8   smaulgld   2015 Jan 18, 6:14pm  

Call it Crazy says

darlag says

indigenous says

Darlag

Is gold still going to $600 ?

680 +/-

Hmmm... It's at $1278 right now....

http://people.howstuffworks.com/voodoo.htm

9   indigenous   2015 Jan 18, 6:36pm  

darlag says

they have no desire to go bust by buying or holding a pile of bad assets, thereby debasing their own reserves to nearly nothing.

But that would mean that the dollar would have to be debased to half of what it is now for gold to be at around $ 600.00. Really?

10   CDon   2015 Jan 18, 7:09pm  

smaulgld says

Vicente says

"Our methodology has successfully predicted 47 of the last 2 disasters."

and every three of two of our followers are bad at fractions and math

Nope. While Vicente likely said that in jest, its not too far off the mark. My last informal tracking of an Elliott waver over approximately 20 years

"Accurately predicted 137 of the last 4 downturns"

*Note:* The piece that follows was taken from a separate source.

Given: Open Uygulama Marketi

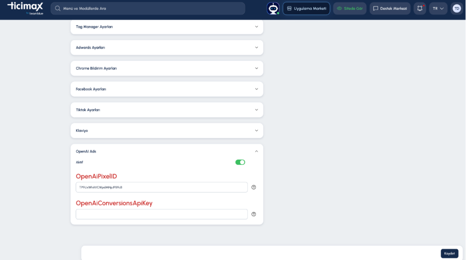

So id say his estimate is pretty spot on. Nicely done Vicente!

11   darlag   2015 Jan 19, 6:16am  

indigenous says

But that would mean that the dollar would have to be debased to half of what it is now for gold to be at around $ 600.00. Really?

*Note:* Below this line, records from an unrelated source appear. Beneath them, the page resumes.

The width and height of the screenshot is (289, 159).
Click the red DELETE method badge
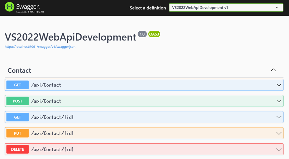point(17,149)
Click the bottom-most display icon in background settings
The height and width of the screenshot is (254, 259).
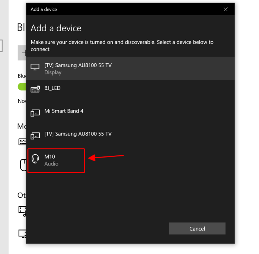(x=22, y=234)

It means no such thing. Gold and the dollar are not directly correlated in any fixed way. Both are free to float as they will. You could, however, use the DOW as a proxy for cash value and measure gold against it. When you do, you find the dollar has collapsed in value since 2000 even though the DOW has increased in price. And, even though Gold has declined in Price, relative to the DOW it has increased in value. I've posted charts before showing that correlation.

Here:

12   indigenous   2015 Jan 19, 7:35am  

That seems to me that the Dow is inflated and the price of gold goes up in inflation?

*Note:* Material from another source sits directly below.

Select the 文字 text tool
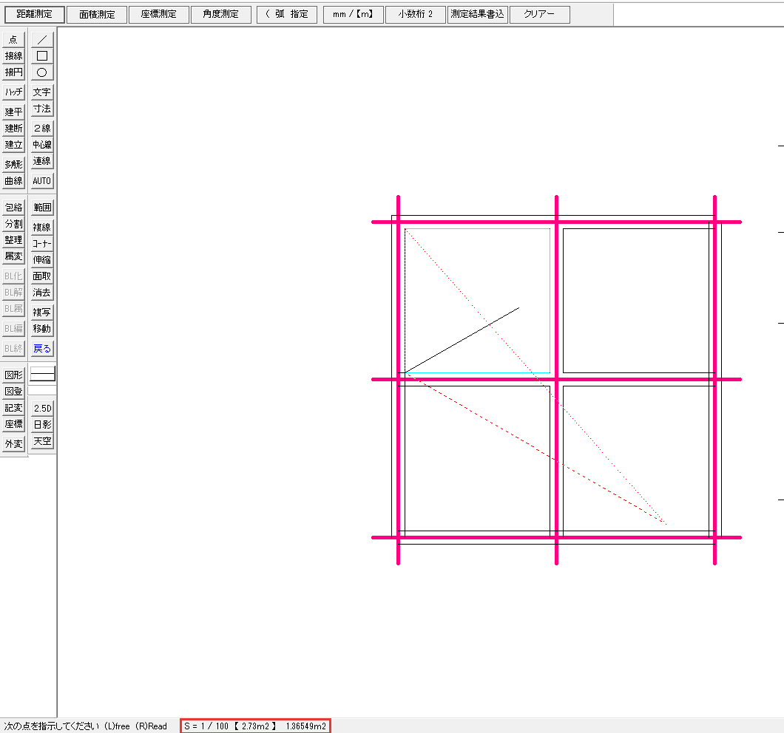The height and width of the screenshot is (733, 784). pyautogui.click(x=42, y=92)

13   darlag   2015 Jan 19, 7:42am  

indigenous says

That seems to me that the Dow is inflated and the price of gold goes up in inflation?

Bingo! So if the price of gold is going down relative to the price of the Dow, but the value of the Dow is going down relative to the price of gold, then it can't be inflation that we are experiencing.

I wonder what it is? /sarc

14   indigenous   2015 Jan 19, 8:00am  

Is the Dow going down? IOW we no longer are experiencing the Yellin put?

If the dollar is deflating then the gold would go down in value. As your video states markets not the Fed create the prices, in this case the dollar.

IOW at this point in time the dollar would actually be the better place to be?

15   darlag   2015 Jan 19, 8:44am  

indigenous says

IOW at this point in time the dollar would actually be the better place to be?

That is the message I have been trying to convey since I started posting here. In a deflationary depression, Cash is King, NOT Trash.

But I will assure you, the mindset that one must be "invested in something", pervasive in the 70s, 80s and particularly the 90s when credit inflation was "irrationally exuberant", will not be abandoned by the general public until it is too late. The "crowd" is always the last to the game. Government is the ultimate crowd so don't look to it for help. The crowd buys at the top and sells at the bottom. It is a pre-rational herding instinct that can only be overcome with education. Only a very few will understand what is happening and how to take advantage of it. Most will suffer greatly.

16   indigenous   2015 Jan 19, 9:24am  

ironic that the Wogster gets this albeit for the wrong reasons.